# Anybody use popcorn wood?



## 31 bertram (Jan 3, 2013)

I was told that popcorn wood is very good to burn, just wondering if it's true or another urban legend.  I have lots of popcorn trees around but don't want to mess with it if it's alot of trouble.  I can't imagine it being anywhere close to oak or pecan. Thanks


----------



## Jon1270 (Jan 3, 2013)

Doesn't grow around here, but I found this:

Firewood Crops: Shrub & Tree Species for Energy Production

"Energy values ranged from 4134 to 4277 kcal/kg. The wood burns well in wood stoves or fireplaces..."

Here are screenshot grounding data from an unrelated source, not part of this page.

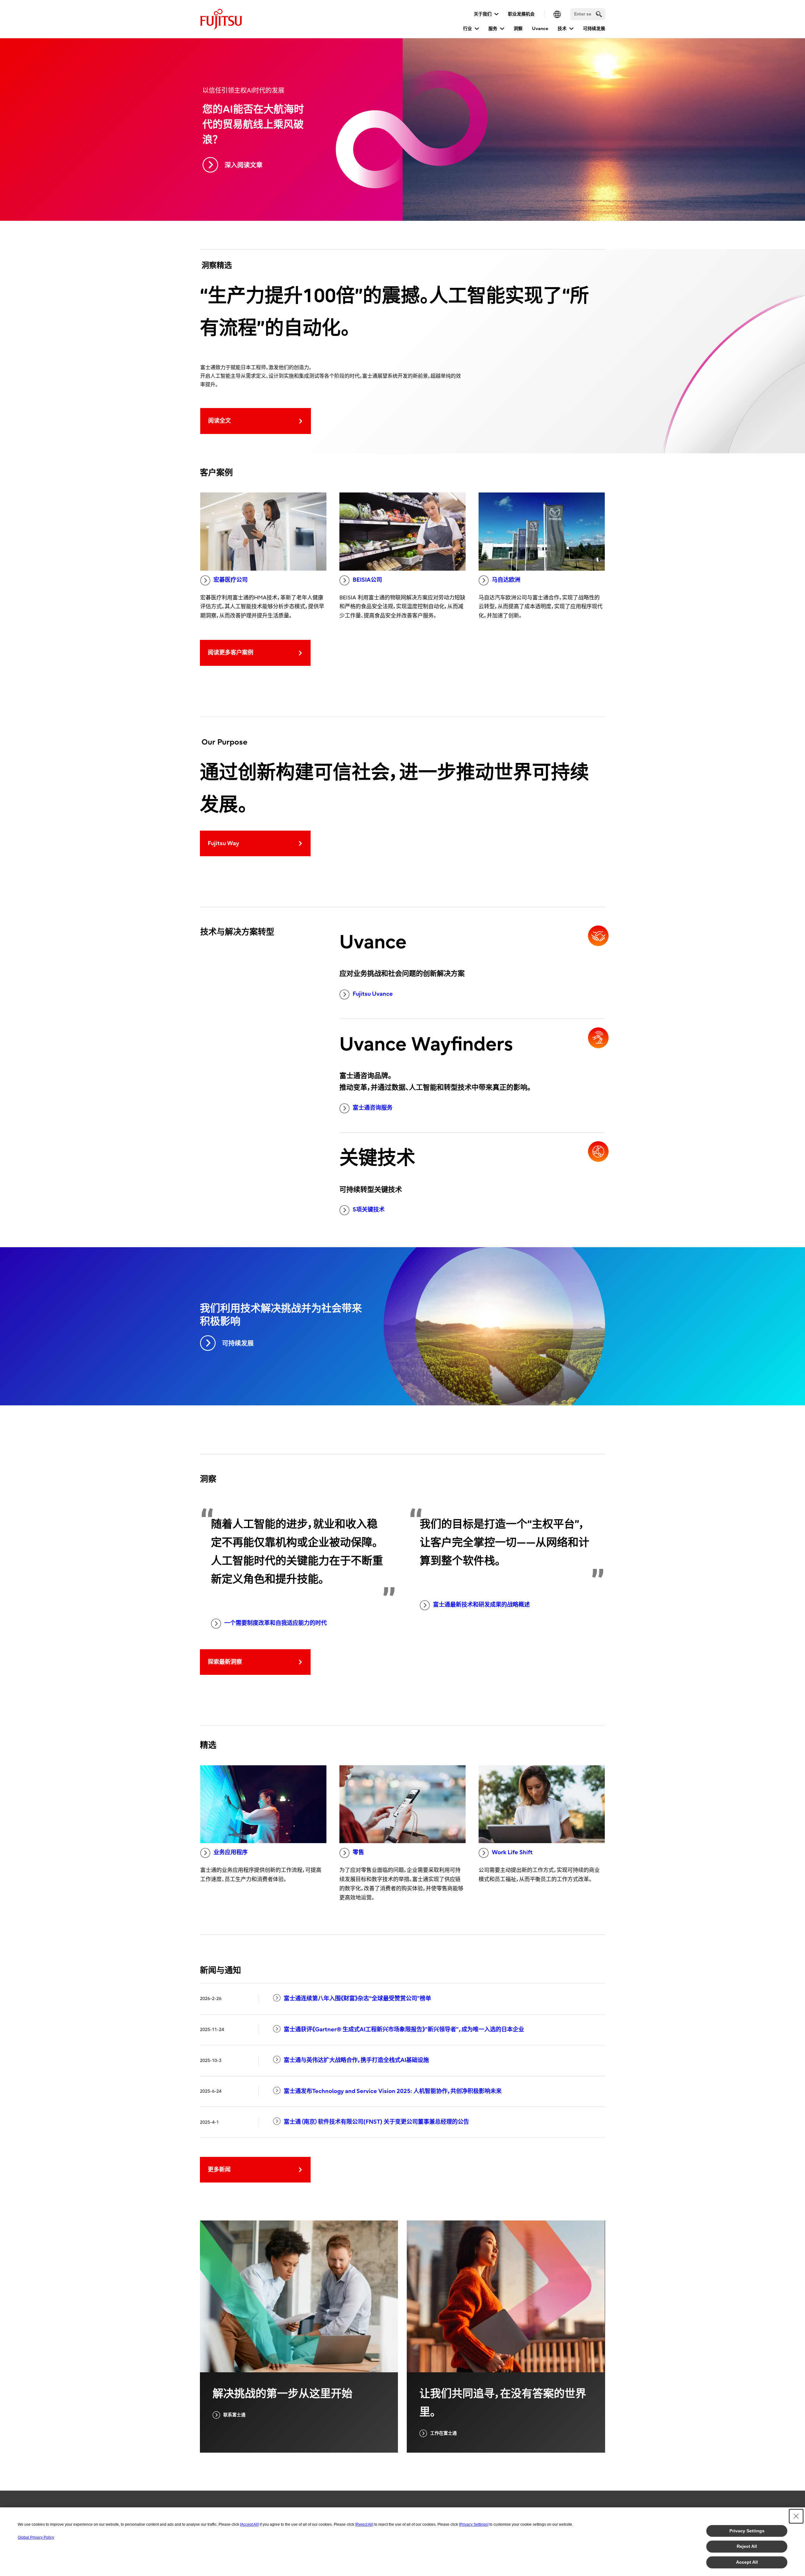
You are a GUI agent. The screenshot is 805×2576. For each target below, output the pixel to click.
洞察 (518, 28)
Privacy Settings (747, 2530)
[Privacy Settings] (473, 2524)
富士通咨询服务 (373, 1108)
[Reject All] (364, 2524)
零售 (358, 1852)
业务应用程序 (231, 1852)
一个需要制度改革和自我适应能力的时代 (275, 1623)
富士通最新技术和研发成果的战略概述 (481, 1604)
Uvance (540, 28)
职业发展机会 (521, 14)
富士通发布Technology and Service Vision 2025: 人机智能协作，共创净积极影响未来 (393, 2091)
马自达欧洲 (506, 580)
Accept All (747, 2562)
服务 (492, 28)
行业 (467, 28)
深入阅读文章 (244, 165)
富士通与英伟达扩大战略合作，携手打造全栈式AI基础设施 (356, 2060)
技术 (562, 28)
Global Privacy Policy (36, 2537)
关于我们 (483, 14)
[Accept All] (249, 2524)
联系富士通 (234, 2415)
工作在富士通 (443, 2433)
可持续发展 (594, 28)
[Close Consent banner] (796, 2516)
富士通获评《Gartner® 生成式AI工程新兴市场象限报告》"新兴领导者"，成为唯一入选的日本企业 (404, 2029)
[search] (599, 14)
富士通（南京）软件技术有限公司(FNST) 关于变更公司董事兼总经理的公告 (376, 2122)
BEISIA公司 (367, 580)
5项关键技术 (369, 1209)
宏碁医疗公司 (231, 580)
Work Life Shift (512, 1852)
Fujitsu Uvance (373, 994)
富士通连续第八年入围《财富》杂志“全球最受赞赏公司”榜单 (357, 1998)
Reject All (747, 2546)
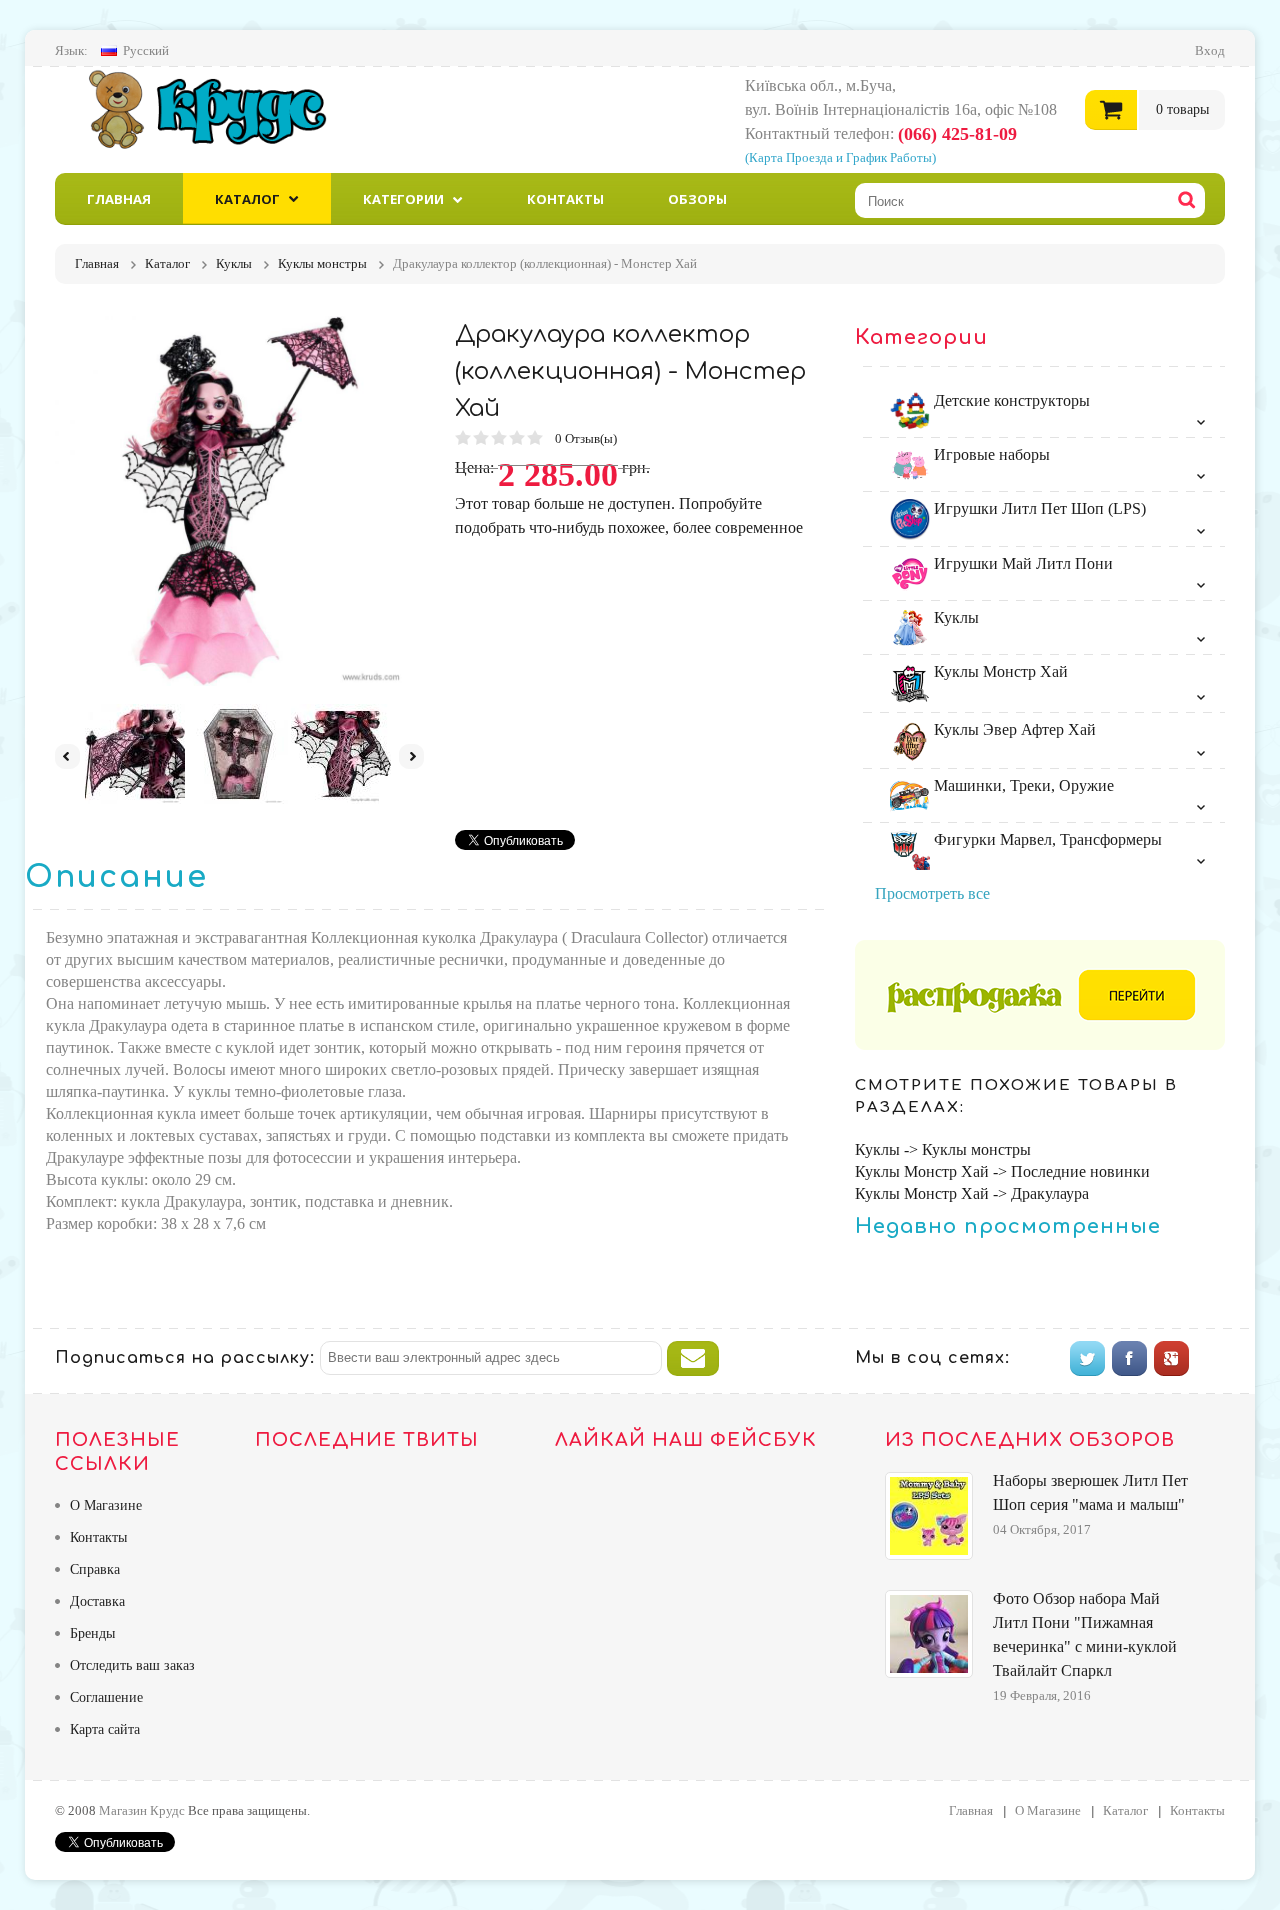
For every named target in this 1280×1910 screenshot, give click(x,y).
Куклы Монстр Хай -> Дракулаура (972, 1193)
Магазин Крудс (224, 109)
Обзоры (697, 199)
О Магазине (106, 1505)
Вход (1210, 50)
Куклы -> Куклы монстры (943, 1149)
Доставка (97, 1601)
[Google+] (1171, 1358)
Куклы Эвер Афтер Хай (1013, 729)
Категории (403, 199)
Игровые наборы (990, 454)
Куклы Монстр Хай (999, 671)
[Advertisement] (623, 680)
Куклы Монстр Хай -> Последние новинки (1002, 1171)
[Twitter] (1087, 1358)
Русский (146, 50)
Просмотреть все (932, 893)
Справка (95, 1569)
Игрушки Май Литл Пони (1021, 563)
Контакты (565, 199)
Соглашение (106, 1697)
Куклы (954, 617)
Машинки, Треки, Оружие (1022, 785)
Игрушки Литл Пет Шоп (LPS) (1038, 508)
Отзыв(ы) (587, 438)
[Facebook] (1129, 1358)
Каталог (247, 199)
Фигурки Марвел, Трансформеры (1046, 839)
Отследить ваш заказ (132, 1665)
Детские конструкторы (1010, 400)
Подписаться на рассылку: (185, 1358)
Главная (119, 199)
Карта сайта (105, 1729)
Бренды (92, 1633)
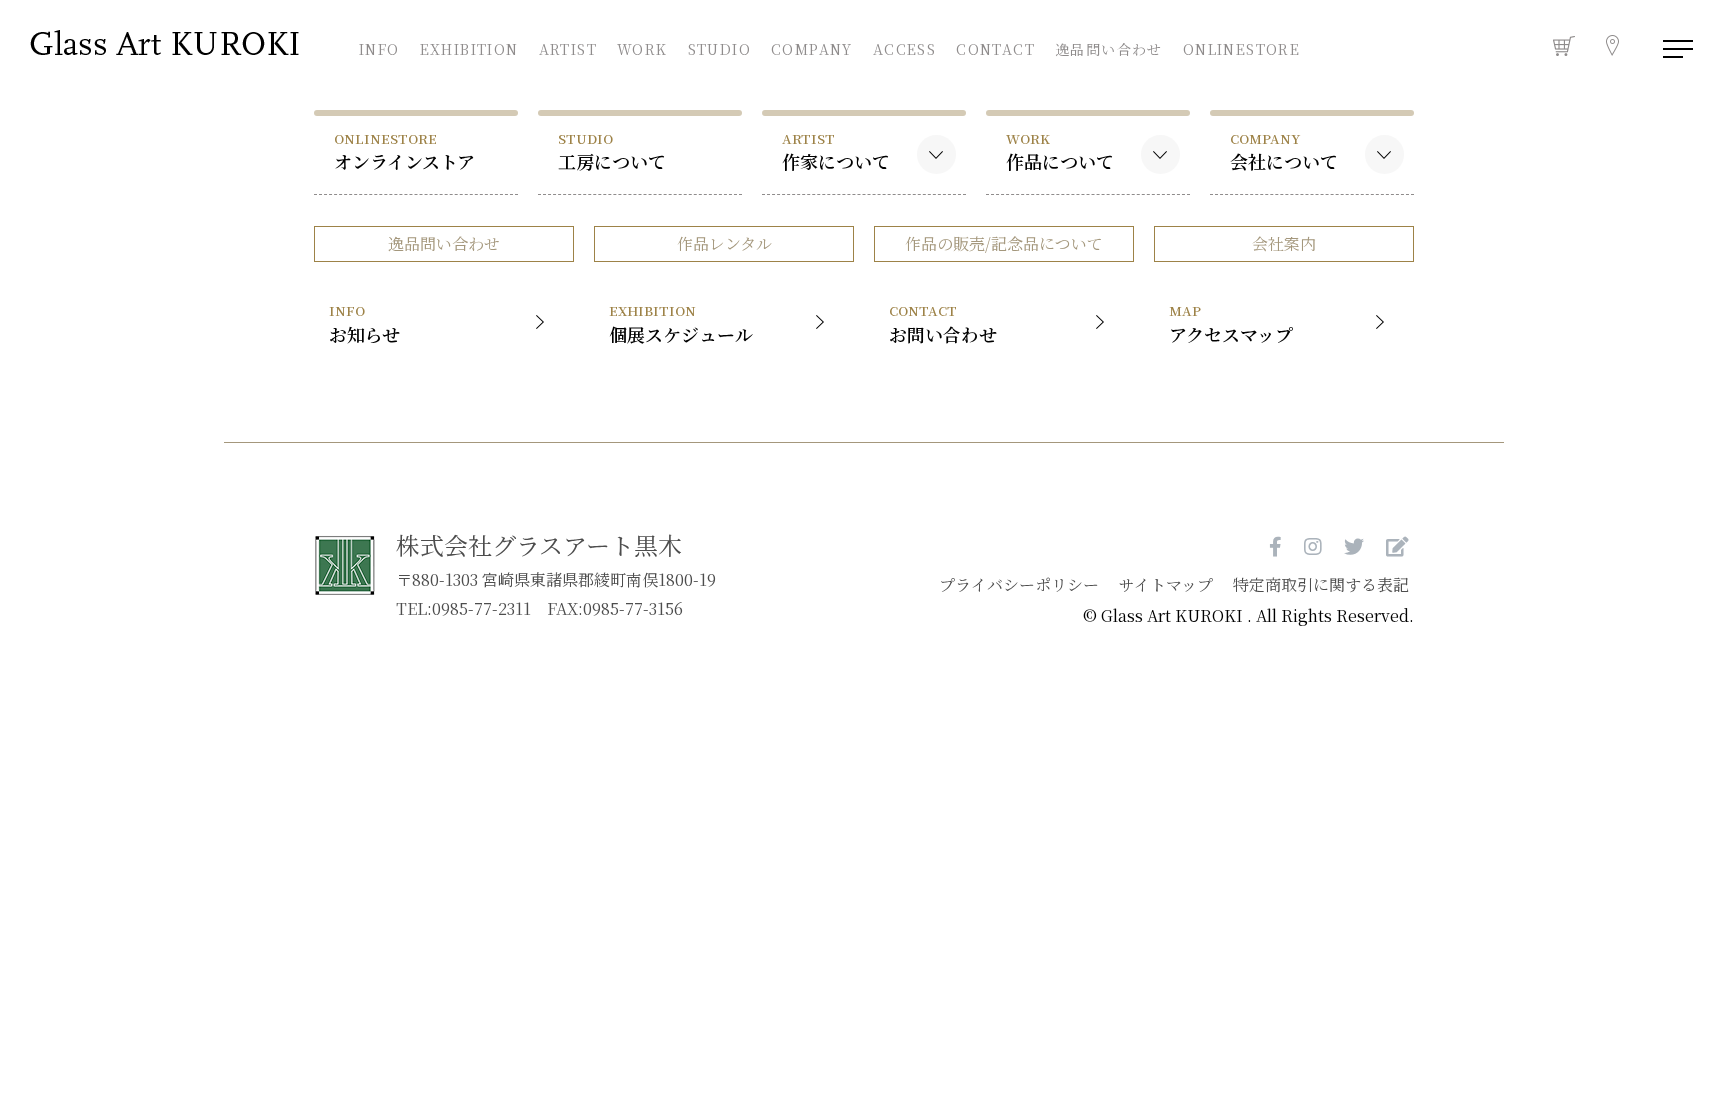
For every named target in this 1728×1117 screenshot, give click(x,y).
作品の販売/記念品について (1004, 243)
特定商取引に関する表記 (1321, 584)
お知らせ (364, 323)
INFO (380, 47)
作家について (836, 151)
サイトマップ (1166, 584)
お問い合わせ (943, 323)
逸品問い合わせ (1109, 49)
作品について (1060, 151)
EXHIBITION (469, 47)
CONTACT (995, 47)
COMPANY (812, 47)
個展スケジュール (681, 323)
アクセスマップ (1231, 323)
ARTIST (568, 47)
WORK (642, 47)
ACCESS (904, 47)
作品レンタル (724, 243)
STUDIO (719, 47)
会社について (1284, 151)
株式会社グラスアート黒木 (539, 544)
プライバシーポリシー (1019, 584)
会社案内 (1284, 243)
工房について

Edit: it looks like its density is in the Butternut to Douglas Fir range, so fairly soft and light.


----------



## Trundle (Jan 3, 2013)

I've never heard of a popcorn tree (but I do know that burned popcorn doesn't taste good). I would like to see a pic of these trees for my own edification.


----------



## Trundle (Jan 3, 2013)

Thanks for the link Jon1270. Interesting. Mentions that the wood is sometimes used in Texas for BBQ.


----------



## Ralphie Boy (Jan 3, 2013)

Jon1270 said:


> Doesn't grow around here, but I found this:
> 
> Firewood Crops: Shrub & Tree Species for Energy Production
> 
> "Energy values ranged from 4134 to 4277 kcal/kg. The wood burns well in wood stoves or fireplaces..."


 
Thanks for the link, quite informative. Just goes to show you that even an old dog can learn a new trick.


----------



## Jon1270 (Jan 3, 2013)

Happy to be of service.  Now I need to go do something more tangibly productive...


----------



## WhitePine (Jan 3, 2013)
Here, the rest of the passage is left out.